The financial media has been abuzz about Fantex, a brokerage firm that is offering investments linked to the earnings of professional athletes. Their first offering was linked to 20% of the future earnings of Houston Texans running back Arian Foster, and the second was for a 10% interest in the future earnings of San Francisco 49ers tight end Vernon Davis.*At first, the plan was met with some skepticism (and some ridicule), which was only magnified when last Sunday both Foster and Davis sustained injuries, including a season-ending back injury to Foster. The IPO of the Foster-linked shares have since been postponed.

Now, we don't know a lot about sports (we're more the nerdy type). But we do know a bit about esoteric, highly risky securities, so we thought we'd take a peak under the hood of this one.

According to the prospectus for the Foster series, the value of such an investment is determined by the potential future earnings Arian Foster might earn on, or off, the field. Foster is giving up 20% of his future earnings in exchange for an upfront payment of about $10 million. If the initial public offering of the shares generates sufficient interest, the shares would trade on an exchange operated by Fantex. The transaction costs associated with buying and selling the shares on the Fantex exchange "are expected to be up to 1% of the total amount of the purchase or sale."

Few, if any, people will be able to accurately predict the future earnings potential of a professional athlete. NYU professor and valuation expert Aswath Damodaran gave it a shot, pegging the Foster shares at only 61% of the offering price.

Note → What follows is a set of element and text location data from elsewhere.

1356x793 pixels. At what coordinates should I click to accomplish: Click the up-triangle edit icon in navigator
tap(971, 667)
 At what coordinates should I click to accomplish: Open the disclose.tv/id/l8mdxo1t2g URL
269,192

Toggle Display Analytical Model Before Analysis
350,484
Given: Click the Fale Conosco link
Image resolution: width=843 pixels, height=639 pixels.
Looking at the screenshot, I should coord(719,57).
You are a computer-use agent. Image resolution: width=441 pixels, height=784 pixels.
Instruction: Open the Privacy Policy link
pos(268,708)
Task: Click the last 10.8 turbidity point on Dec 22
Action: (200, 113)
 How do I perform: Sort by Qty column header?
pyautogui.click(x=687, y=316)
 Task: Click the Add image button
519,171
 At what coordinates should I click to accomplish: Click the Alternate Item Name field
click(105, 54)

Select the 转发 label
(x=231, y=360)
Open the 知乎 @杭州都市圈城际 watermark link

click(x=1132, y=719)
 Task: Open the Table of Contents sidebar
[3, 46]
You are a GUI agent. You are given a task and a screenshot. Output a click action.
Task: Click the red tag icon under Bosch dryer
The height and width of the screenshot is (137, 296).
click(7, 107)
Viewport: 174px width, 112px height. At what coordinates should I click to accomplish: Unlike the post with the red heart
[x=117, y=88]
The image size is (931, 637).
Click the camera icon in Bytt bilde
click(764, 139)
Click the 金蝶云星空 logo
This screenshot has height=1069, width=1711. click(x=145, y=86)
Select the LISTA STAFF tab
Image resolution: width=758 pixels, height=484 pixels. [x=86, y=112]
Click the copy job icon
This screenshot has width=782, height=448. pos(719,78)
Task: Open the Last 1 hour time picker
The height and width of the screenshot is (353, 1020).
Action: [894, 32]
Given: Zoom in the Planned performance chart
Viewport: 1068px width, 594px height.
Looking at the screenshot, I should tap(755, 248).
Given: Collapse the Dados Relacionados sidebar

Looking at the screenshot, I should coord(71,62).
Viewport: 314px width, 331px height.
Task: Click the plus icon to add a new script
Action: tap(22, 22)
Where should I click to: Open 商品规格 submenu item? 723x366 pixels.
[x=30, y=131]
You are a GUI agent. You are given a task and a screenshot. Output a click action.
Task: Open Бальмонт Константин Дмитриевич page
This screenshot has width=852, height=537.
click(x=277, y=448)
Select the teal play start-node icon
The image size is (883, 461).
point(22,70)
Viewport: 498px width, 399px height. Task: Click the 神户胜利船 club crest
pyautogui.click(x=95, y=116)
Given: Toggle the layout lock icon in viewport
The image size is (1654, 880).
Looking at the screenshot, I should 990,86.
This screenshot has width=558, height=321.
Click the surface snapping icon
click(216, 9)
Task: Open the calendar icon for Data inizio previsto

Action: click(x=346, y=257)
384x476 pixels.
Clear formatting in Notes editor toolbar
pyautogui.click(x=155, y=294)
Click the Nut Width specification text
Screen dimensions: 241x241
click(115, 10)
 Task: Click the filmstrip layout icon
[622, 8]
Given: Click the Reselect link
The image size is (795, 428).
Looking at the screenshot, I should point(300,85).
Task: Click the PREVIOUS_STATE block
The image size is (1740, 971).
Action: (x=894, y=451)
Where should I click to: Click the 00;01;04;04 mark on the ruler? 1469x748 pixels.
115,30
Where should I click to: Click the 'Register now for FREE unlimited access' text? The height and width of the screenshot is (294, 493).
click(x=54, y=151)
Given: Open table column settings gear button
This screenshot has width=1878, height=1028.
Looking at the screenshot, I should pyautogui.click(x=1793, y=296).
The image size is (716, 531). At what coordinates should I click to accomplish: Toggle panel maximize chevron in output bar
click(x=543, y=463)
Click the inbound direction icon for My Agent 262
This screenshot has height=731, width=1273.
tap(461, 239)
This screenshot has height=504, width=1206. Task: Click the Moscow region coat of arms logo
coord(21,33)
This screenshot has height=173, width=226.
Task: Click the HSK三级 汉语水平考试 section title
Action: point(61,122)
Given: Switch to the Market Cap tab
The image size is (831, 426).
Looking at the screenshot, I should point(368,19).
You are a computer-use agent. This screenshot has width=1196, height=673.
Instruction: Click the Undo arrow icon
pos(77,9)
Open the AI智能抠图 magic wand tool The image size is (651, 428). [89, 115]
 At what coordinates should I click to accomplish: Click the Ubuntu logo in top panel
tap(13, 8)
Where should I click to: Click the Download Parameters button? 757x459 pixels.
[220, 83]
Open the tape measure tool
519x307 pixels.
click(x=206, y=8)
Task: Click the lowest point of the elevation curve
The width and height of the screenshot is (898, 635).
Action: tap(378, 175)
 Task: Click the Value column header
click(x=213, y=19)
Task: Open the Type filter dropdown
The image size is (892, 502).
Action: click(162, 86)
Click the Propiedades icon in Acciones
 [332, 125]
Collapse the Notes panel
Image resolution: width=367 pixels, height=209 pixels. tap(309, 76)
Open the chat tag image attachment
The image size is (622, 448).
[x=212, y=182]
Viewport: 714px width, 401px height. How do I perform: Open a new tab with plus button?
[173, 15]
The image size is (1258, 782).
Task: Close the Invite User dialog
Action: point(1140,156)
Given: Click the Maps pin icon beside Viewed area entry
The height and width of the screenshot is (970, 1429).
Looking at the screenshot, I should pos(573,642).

But as he notes, that involved a number of assumptions. One of those assumptions was that Foster would play until he is 36 years old -- another nine years -- and another was that there would be a 5% chance of a career-ending injury each year.
In finance, the analogy is to credit risk, or the risk that an entity will default on its obligations. Credit risk is notoriously difficult to measure (at least without liquid credit default swap spread data), and numerous models exist for single-issue credit risk as well as portfolio credit risk. The Foster shares are essentially undiversified, which maximized their injury risk.

Indeed, running backs have the highest injury rate of all NFL positions. Jason Lisk has a great series of posts about injury risk to running backs, which varies by workload (number of carries) and even the closeness of games. Arian Foster certainly got a lot of work in the past two seasons, and his injury risk might have been particularly high. As any fantasy football player likely appreciates, injury risk is very significant in the NFL and a team's success is in no small way determined by its portfolio 'credit' (or injury) risk.**

Thus Fantax's (perhaps brief) experiment with athlete-backed securities has highlighted one of the most important lessons in investing: diversification. Individual entities, whether they be the debt of Fortune 500 companies or shares of a pro athlete's future earnings, have idiosyncratic risk that is difficult to predict. Often the best bet is to invest in a very broad portfolio of many different types of securities, such that the risk of any one default is relatively small.

Since this was not really possible with the Foster or Davis shares, it's unclear whether such securities would be suitable for any retail investor. Time will tell if any other similar products ever...wait for it...make it to the big leagues.


*Interestingly, investors in the Foster or Davis series are actually investing in the Fantex business model. Importantly, Fantex has structured the offerings such that the shares can be converted into "Shares of [Fantex] Platform Common Stock" at any time under the direction of Fantex's board of directors -- not the investor. Although the value of the Foster series may be linked to the performance of Arian Foster, in the end "[w]hat you are investing in is Fantex the brokerage."

**You could get some injury diversification by buying shares in a whole team rather than just a player. Unfortunately, there is only one pro sports team that is publicly traded: the Green Bay Packers.